## Records for the exercise:
===

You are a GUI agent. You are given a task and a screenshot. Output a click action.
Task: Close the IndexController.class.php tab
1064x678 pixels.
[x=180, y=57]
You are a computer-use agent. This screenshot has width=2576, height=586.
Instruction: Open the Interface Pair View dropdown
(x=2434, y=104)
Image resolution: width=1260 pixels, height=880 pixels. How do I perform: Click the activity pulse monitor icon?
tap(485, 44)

===

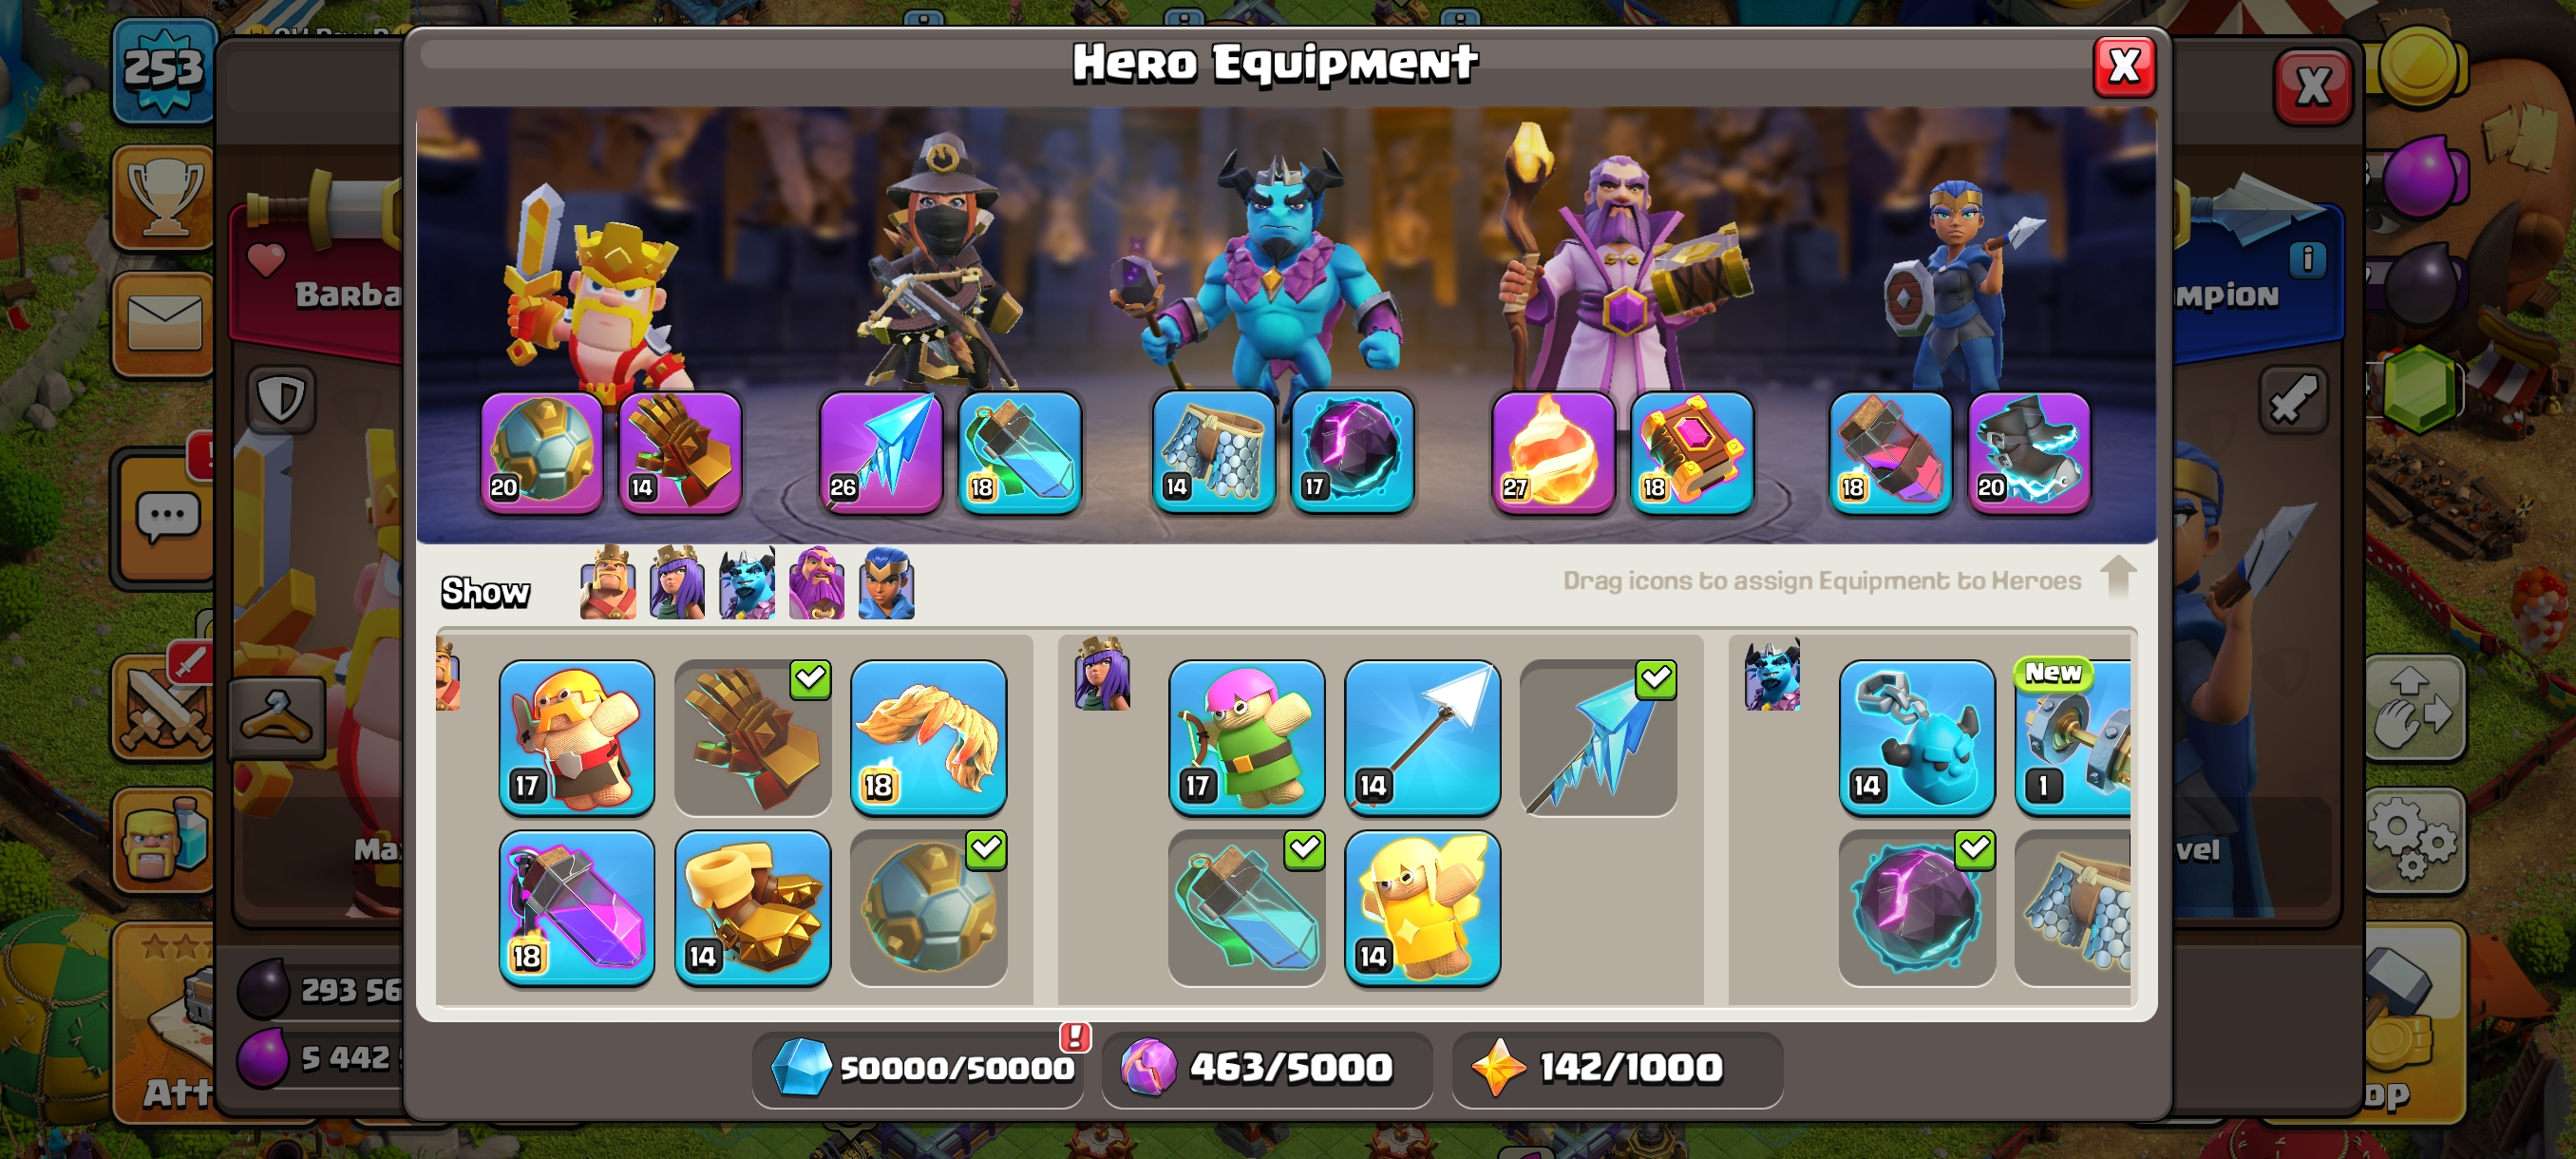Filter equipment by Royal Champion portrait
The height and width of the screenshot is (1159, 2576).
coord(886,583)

===

## Work required:
Now copy each line of the entries that mentions "agent".

## Task solution:
You are a GUI agent. You are given a task and a screenshot. Output a click action.
You are a computer-use agent. This screenshot has width=2576, height=586.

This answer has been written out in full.